Published: 9 January 2014



Reduced muscle mass is a hallmark of metabolic diseases like diabetes and cancer. The mammalian (mechanistic) target of rapamycin complex 1/S6 kinase 1 (mTORC1/S6K1) pathway is critical to the regulation of muscle protein synthesis and mass but its mechanism of action is not completely understood.


Using L6 myotubes, we characterized the regulation of programmed cell death 4 (PDCD4), a recently described substrate of S6K1. The abundance, but not Ser67 phosphorylation, of PDCD4 was sensitive to amino acid and serum deprivation: values in starved cells were 4.5X of control (P < 0.001). Refeeding had opposite effects. Growth factors, compared to amino acids, appeared more critical in regulating PDCD4 abundance. Furthermore, inhibition of mTORC1 or the proteasome prevented the refeeding-associated decrease in PDCD4 abundance.

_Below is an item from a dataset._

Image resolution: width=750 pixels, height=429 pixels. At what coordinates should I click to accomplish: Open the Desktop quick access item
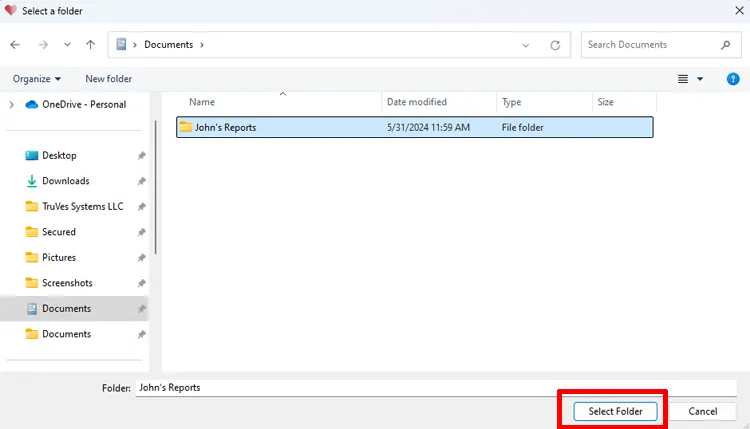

Amino acid and serum deprivation significantly increased PDCD4 binding to eIF4A (P < 0.05); this was reversed during refeeding. PDCD4 depletion by RNA interference had no significant effect on phenylalanine incorporation into myotube mixed proteins in control cells but further suppressed (30%) this measure in nutrient-deprived cells (P < 0.0005). This was not observed in myoblasts. In starved myotubes, PDCD4 depletion further reduced the association of eIF4G with eIF4E.


Our data suggest that in myotubes, PDCD4 abundance is sensitive to nutritional manipulation in an mTORC1 and proteasome depended manner. Furthermore, the role of PDCD4 in regulating protein synthesis appears dependent on the developmental state of the cell.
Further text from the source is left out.